**** EXERCISE INPUTS ****

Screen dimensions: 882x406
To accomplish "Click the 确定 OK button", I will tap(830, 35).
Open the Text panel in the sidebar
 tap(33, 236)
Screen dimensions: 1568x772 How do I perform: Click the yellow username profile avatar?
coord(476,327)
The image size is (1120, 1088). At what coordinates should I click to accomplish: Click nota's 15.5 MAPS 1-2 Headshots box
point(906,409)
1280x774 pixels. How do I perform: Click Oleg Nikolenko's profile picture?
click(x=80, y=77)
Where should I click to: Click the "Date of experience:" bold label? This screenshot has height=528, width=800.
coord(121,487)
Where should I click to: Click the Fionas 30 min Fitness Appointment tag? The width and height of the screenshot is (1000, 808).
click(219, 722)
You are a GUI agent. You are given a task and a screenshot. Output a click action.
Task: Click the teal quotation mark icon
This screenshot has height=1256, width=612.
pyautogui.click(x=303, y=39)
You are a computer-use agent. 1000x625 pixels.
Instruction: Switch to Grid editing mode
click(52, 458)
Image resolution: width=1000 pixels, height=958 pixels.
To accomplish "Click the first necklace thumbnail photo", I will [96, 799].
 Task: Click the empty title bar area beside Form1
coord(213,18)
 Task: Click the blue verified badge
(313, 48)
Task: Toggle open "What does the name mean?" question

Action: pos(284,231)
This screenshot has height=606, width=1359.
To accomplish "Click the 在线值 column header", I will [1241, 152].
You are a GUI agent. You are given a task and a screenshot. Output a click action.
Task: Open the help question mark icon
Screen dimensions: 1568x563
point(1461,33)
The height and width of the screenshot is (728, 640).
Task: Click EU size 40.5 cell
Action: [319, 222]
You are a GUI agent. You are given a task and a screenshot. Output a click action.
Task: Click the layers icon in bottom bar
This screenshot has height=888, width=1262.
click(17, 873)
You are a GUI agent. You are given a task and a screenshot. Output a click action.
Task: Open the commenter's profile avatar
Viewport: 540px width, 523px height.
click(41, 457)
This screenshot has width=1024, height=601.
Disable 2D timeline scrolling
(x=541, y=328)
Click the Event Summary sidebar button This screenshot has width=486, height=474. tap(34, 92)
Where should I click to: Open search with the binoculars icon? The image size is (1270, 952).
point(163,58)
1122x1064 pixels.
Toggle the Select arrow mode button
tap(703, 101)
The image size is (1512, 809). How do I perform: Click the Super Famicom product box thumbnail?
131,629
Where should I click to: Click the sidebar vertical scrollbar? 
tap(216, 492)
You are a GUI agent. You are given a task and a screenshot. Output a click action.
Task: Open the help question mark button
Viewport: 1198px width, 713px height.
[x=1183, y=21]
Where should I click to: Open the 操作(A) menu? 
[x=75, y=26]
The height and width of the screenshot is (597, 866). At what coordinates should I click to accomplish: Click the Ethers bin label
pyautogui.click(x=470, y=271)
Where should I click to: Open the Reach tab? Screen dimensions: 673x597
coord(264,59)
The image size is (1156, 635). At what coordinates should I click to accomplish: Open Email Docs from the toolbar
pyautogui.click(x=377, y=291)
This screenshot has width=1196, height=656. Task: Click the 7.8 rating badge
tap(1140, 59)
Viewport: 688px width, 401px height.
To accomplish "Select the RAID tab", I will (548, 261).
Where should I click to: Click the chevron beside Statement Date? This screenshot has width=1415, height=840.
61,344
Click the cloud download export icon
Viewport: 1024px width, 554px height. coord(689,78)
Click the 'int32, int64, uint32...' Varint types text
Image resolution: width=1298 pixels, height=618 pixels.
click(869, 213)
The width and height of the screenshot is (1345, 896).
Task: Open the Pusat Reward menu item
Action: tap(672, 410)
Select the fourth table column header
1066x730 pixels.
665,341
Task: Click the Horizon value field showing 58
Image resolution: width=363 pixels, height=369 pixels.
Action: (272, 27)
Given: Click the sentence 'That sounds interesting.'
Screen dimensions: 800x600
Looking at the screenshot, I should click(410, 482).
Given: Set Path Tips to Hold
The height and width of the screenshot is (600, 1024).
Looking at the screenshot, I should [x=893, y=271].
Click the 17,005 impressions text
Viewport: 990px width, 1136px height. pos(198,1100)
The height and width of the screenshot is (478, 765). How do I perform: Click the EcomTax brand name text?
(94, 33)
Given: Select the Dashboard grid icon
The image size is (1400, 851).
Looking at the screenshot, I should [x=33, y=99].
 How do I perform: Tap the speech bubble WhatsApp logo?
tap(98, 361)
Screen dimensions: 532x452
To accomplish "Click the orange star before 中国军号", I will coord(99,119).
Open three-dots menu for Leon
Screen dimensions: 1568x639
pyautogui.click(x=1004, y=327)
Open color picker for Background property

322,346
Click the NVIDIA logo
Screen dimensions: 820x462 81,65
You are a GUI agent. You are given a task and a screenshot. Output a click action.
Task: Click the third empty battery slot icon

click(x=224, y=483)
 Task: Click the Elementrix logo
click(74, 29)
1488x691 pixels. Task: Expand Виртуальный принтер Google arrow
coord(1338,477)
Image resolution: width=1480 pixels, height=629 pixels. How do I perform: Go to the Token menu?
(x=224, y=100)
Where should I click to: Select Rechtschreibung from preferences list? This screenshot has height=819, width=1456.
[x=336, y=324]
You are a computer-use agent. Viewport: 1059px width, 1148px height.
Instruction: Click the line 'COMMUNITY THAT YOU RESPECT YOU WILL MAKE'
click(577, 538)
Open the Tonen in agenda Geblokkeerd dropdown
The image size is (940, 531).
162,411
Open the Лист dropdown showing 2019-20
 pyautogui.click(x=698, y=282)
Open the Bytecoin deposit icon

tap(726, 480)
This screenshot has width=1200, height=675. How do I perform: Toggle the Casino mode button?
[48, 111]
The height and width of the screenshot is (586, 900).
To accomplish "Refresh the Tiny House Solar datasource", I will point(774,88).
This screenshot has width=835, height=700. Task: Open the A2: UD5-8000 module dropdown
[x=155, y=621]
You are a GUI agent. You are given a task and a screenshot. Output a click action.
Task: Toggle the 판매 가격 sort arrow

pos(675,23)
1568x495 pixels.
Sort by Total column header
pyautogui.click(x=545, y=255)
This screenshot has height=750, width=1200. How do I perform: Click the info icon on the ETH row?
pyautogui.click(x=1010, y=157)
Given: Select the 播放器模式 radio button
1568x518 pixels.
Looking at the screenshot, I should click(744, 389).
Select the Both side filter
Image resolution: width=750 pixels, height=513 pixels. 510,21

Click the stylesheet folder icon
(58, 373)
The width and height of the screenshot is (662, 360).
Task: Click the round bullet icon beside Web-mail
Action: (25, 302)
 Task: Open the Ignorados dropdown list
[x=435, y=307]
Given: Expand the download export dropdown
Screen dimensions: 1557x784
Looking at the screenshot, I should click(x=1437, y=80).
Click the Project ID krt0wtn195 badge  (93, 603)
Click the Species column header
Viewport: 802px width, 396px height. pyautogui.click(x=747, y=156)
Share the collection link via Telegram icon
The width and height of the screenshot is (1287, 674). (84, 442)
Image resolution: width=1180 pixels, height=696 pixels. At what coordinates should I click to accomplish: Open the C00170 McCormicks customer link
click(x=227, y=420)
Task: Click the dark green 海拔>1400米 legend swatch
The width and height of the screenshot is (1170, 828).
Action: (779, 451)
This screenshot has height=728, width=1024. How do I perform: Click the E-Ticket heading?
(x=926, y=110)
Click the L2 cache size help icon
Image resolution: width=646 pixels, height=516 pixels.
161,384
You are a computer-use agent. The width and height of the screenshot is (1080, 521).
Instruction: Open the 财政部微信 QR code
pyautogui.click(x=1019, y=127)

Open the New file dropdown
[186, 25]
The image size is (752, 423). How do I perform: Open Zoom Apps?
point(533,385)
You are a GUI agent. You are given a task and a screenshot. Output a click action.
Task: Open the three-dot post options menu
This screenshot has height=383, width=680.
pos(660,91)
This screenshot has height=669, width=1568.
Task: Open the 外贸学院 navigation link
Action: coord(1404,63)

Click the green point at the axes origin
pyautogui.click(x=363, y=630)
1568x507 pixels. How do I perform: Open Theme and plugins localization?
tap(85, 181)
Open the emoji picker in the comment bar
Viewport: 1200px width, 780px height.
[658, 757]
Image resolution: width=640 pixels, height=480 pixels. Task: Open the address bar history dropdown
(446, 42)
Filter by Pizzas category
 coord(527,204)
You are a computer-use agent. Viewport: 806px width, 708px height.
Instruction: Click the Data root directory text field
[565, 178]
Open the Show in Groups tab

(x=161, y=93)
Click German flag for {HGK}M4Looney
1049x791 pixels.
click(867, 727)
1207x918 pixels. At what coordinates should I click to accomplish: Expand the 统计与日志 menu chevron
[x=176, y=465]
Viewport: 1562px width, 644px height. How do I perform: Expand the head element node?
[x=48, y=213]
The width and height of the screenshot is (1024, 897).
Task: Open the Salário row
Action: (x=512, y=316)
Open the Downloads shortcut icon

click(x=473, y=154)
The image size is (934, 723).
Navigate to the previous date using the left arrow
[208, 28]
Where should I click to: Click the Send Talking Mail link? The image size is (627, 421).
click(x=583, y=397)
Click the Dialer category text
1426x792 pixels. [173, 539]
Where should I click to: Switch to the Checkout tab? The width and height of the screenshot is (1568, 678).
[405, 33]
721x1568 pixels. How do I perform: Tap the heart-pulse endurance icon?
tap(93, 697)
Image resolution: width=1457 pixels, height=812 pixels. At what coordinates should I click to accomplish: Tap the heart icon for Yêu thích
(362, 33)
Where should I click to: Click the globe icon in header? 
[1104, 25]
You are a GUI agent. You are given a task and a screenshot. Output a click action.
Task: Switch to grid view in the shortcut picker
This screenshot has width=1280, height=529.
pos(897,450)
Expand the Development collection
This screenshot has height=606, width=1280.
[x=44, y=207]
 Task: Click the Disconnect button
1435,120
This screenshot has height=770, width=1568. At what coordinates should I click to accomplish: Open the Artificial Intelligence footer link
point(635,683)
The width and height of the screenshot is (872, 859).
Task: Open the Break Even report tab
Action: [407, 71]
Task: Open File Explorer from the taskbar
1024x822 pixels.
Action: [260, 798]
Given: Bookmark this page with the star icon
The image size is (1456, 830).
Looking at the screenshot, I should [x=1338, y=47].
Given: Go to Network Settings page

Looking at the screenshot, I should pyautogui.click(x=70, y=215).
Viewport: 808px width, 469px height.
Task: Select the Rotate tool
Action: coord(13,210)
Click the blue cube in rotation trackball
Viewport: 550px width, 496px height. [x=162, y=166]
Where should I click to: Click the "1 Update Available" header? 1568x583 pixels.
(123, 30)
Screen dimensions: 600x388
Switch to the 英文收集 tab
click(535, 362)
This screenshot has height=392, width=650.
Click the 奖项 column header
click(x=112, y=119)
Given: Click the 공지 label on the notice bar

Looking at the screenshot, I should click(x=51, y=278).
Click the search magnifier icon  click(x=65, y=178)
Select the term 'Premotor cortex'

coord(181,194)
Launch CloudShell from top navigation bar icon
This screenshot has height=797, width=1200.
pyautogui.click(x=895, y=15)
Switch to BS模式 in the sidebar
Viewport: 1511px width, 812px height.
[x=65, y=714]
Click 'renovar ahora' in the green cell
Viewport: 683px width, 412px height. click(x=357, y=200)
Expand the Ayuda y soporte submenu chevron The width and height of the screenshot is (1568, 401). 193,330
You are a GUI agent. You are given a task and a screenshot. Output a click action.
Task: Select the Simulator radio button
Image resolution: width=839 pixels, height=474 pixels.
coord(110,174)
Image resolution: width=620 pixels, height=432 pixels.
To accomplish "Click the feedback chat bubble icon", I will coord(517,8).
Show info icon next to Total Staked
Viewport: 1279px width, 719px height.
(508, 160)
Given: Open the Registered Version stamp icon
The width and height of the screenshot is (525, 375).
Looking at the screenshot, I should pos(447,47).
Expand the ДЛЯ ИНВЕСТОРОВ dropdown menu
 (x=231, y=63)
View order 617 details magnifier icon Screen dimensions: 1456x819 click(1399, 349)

****

WHAT IS NEEDED: Print exactly the lines above, between the one holding "Instruction: Switch to Grid editing mode" and the one holding "This screenshot has height=606, width=1359.", inclusive, and nothing besides.

SOLVED EXERCISE:
Instruction: Switch to Grid editing mode
click(52, 458)
Image resolution: width=1000 pixels, height=958 pixels.
To accomplish "Click the first necklace thumbnail photo", I will [96, 799].
 Task: Click the empty title bar area beside Form1
coord(213,18)
 Task: Click the blue verified badge
(313, 48)
Task: Toggle open "What does the name mean?" question

Action: pos(284,231)
This screenshot has height=606, width=1359.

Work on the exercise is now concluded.